Someone said, "It isn't the mountains ahead to climb that wear you out; it's the pebble in your shoe."  At some time it is about the details, the small things.  Now seems a good time to remove pebbles from my shoes.


  1. You have captured such a poignant truth here. It is impossible to pick up every piece after your spouse dies. For me, it was lawn-mowing because I just couldn't get the darn mower to start and it frustrated me and made me feel stupid. (I removed the grass completely so as not to deal with it), and recycling batteries (they just pile up)to name just two of so many little things. However, I did take on watering the plants and I now have the green thumb that had always been his. There are so many examples of responsibilities dropped and picked up and gone nailed it. (I even pound nails now.)

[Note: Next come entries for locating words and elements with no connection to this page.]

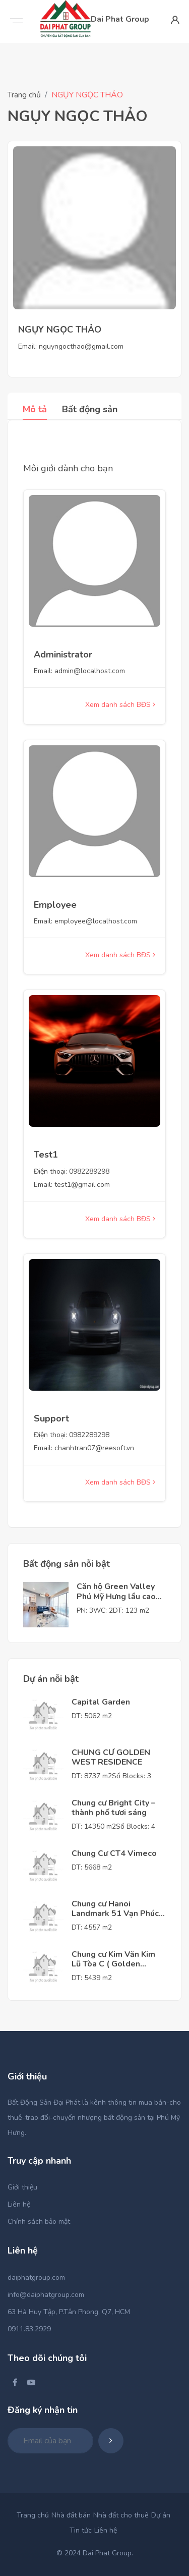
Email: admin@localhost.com (79, 671)
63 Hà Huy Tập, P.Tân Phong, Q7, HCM (69, 2312)
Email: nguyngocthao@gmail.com (70, 346)
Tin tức (81, 2530)
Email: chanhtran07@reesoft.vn (84, 1448)
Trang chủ (24, 94)
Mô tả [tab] (35, 409)
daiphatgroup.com (36, 2277)
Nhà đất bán (71, 2515)
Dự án (160, 2515)
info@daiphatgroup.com (46, 2294)
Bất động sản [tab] (89, 409)
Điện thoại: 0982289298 (71, 1171)
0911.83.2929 (29, 2329)
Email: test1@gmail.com (72, 1184)
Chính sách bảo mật (39, 2221)
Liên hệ (19, 2204)
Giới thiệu (22, 2187)
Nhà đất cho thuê (121, 2515)
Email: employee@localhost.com (85, 921)
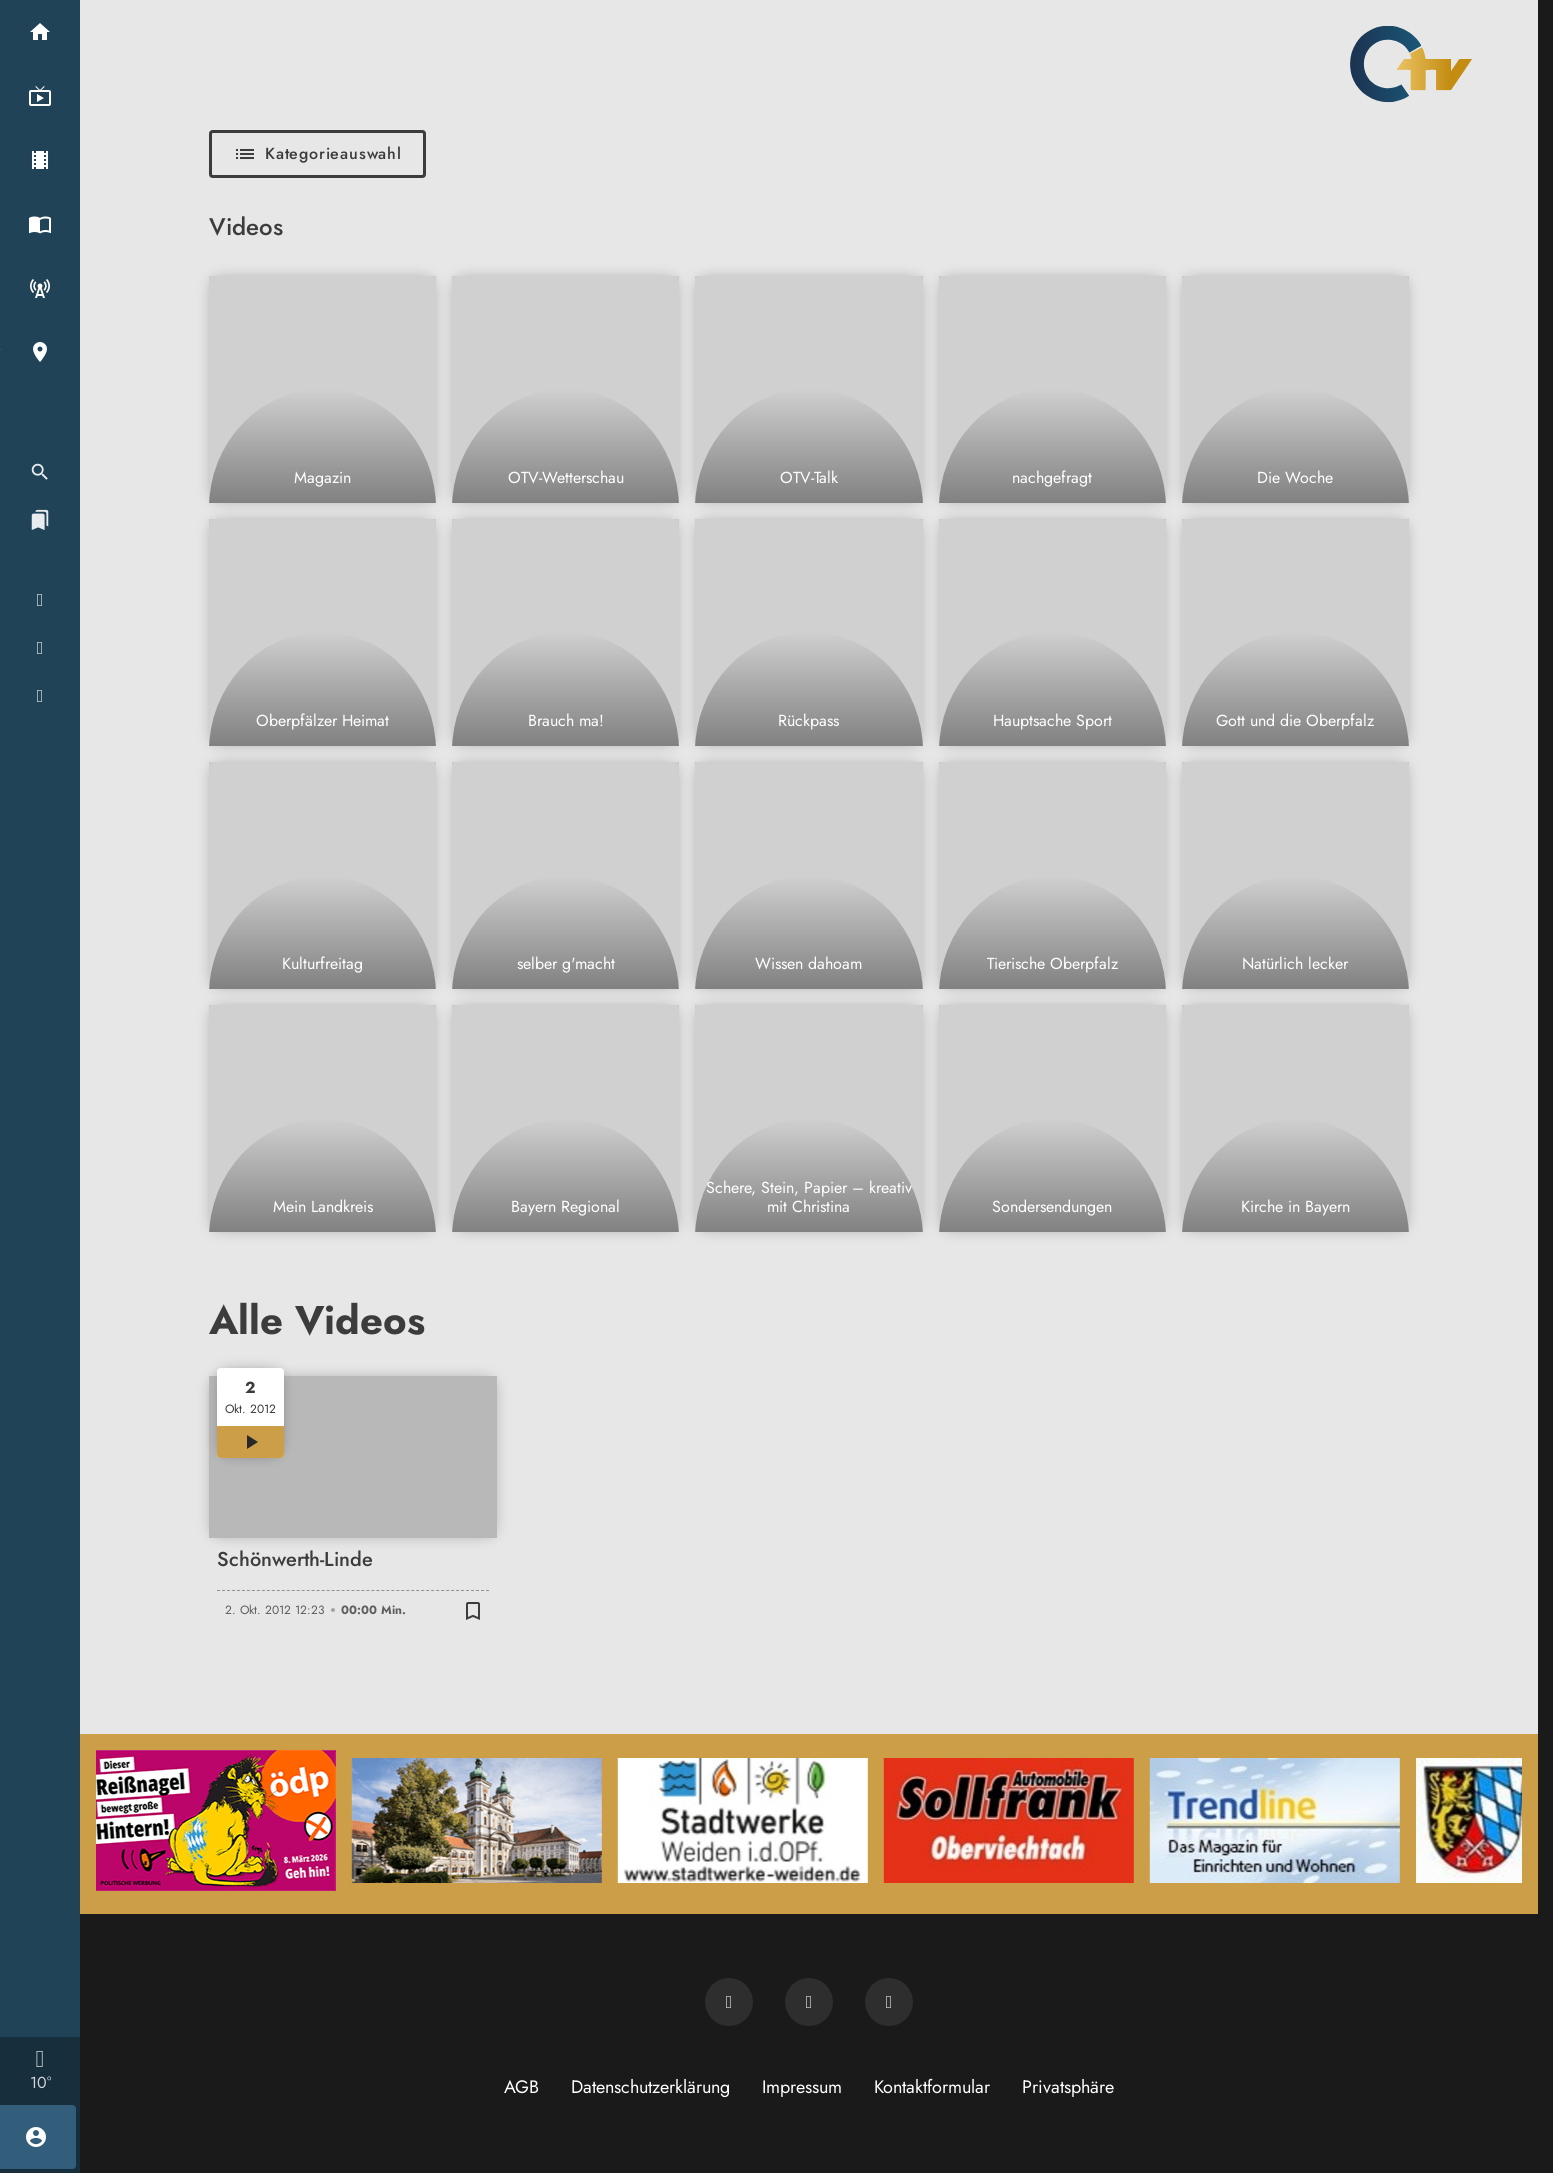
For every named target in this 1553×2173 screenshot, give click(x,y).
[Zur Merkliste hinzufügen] (473, 1610)
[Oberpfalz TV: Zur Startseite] (1411, 64)
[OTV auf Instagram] (889, 2002)
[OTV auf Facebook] (809, 2002)
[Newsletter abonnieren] (729, 2002)
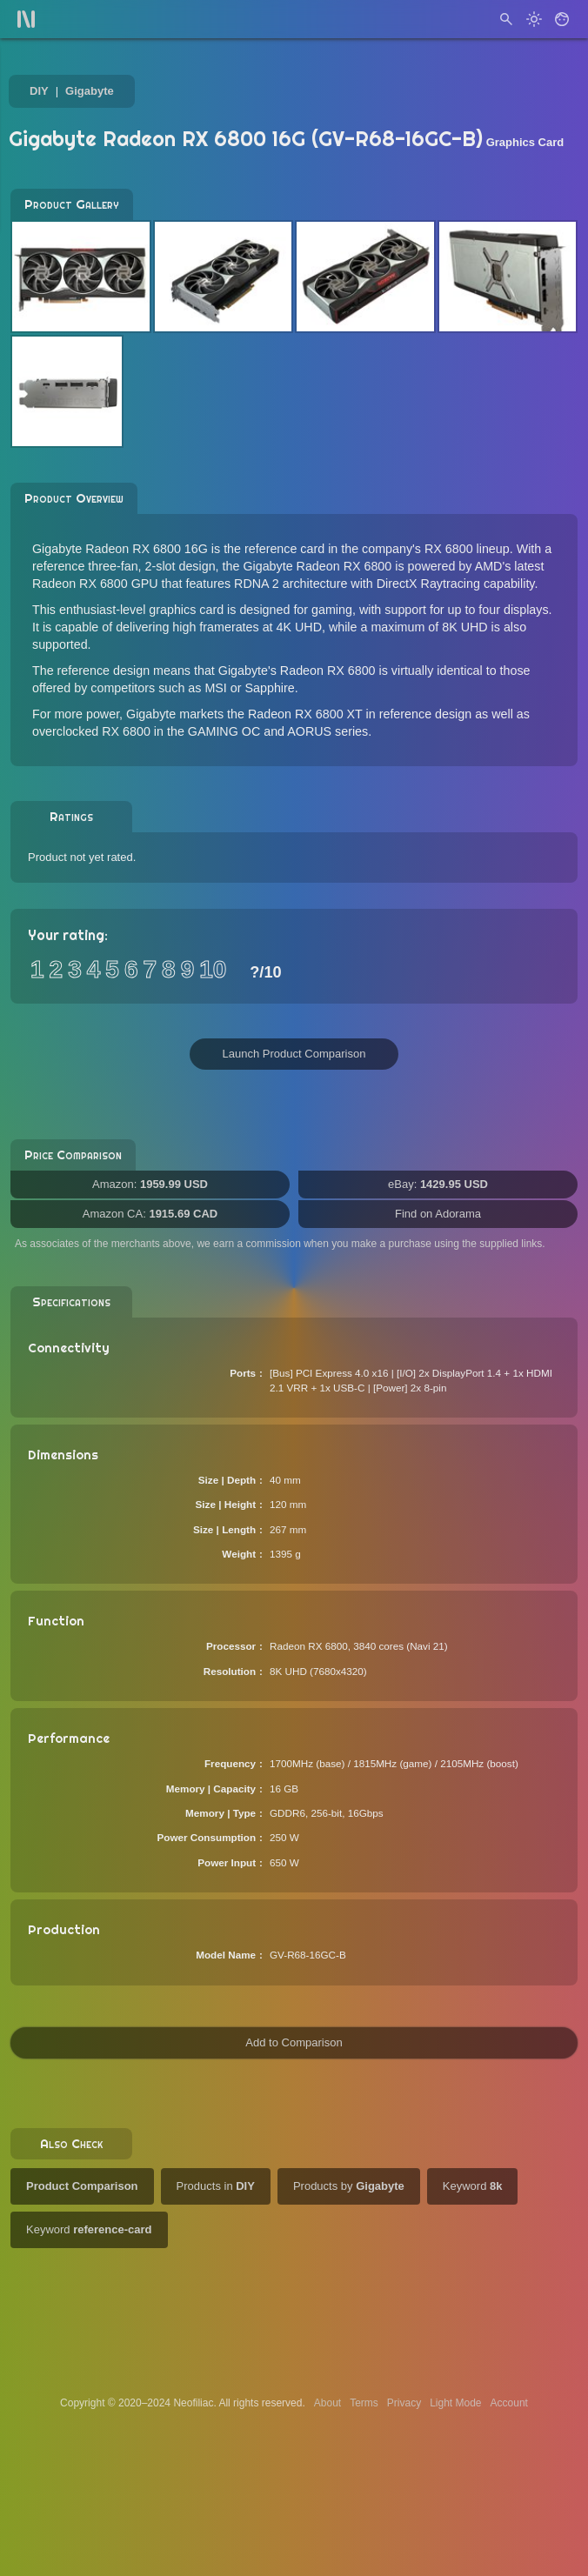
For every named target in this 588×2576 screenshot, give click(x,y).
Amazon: (150, 1184)
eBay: (438, 1184)
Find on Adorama (438, 1213)
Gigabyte (89, 90)
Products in (216, 2185)
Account (509, 2403)
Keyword (473, 2185)
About (327, 2403)
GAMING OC (224, 731)
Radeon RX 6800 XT (305, 714)
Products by (348, 2185)
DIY (39, 90)
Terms (364, 2403)
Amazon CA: (150, 1213)
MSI (215, 688)
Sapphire (270, 688)
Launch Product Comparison (294, 1053)
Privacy (404, 2403)
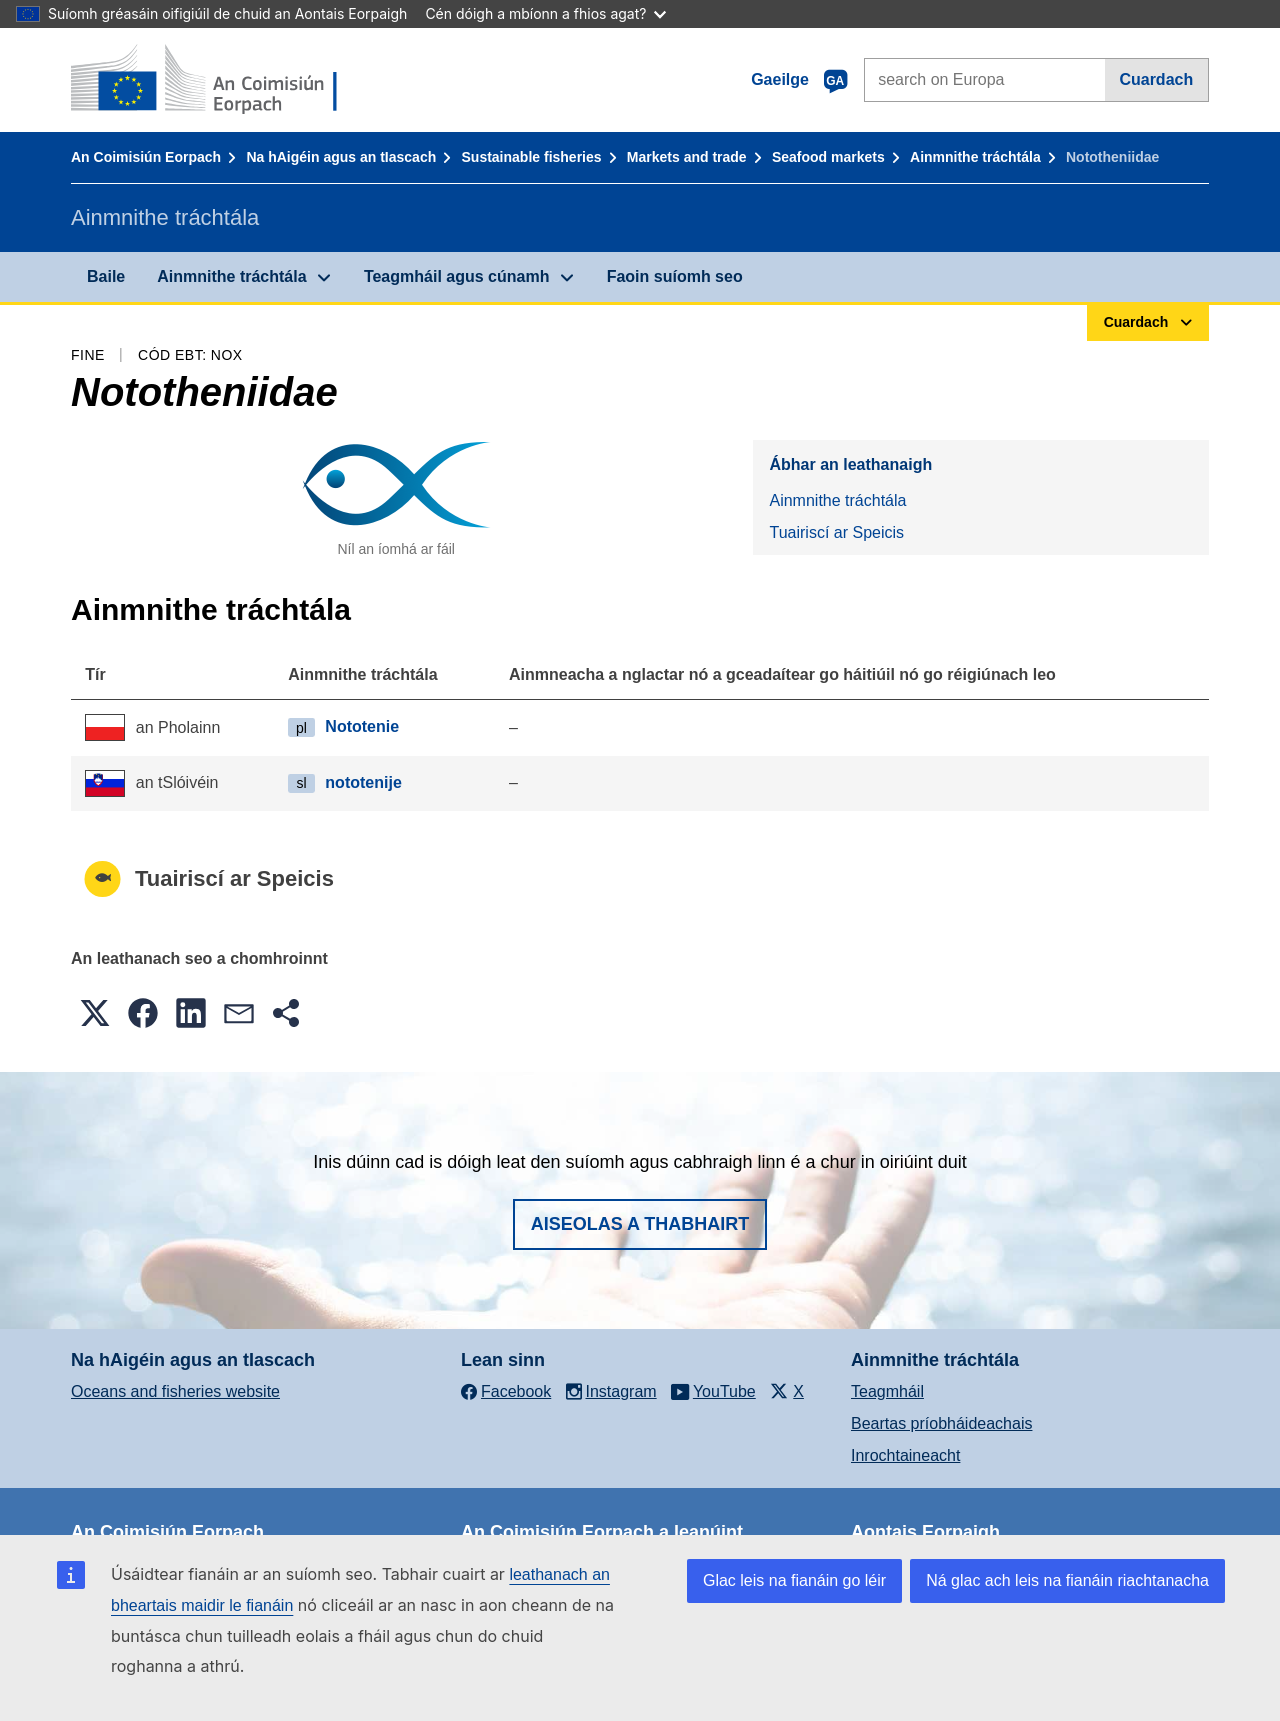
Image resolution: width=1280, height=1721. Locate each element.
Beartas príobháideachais (941, 1423)
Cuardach (1156, 79)
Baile (106, 276)
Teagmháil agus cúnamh (457, 276)
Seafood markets (828, 157)
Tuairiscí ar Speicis (836, 532)
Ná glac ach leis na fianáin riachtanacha (1067, 1580)
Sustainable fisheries (532, 157)
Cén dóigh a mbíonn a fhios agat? (545, 13)
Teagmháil (887, 1391)
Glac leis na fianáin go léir (794, 1580)
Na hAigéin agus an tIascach (341, 157)
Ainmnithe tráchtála (975, 157)
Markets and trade (687, 157)
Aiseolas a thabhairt (640, 1224)
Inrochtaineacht (905, 1455)
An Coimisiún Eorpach (146, 157)
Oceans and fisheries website (175, 1391)
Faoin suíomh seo (675, 276)
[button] (95, 1013)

  2. John, I am a silent reader of your posts. I am a mother myself and knew Amy as one of the moms. Its amazing how one person's little gesture of help touches your soul and then that person never fades away from your memory as that person had helped you in the time of the need when no one else did. So is my relationship with Amy. I read your posts with teary eyes, as I see how we all were so unaware of the events that were to happen to Amy, her family and her friends known and unknown. I am happy to read through your posts that you have someone special to talk to and you are being an amazing dad in taking care of your kids for whom you are the only pillar now they can cling to and sob if they need to. I pray and hope that you find an amazing woman just like Amy and kids find the same motherly affection from her as from Amy, in the times to come.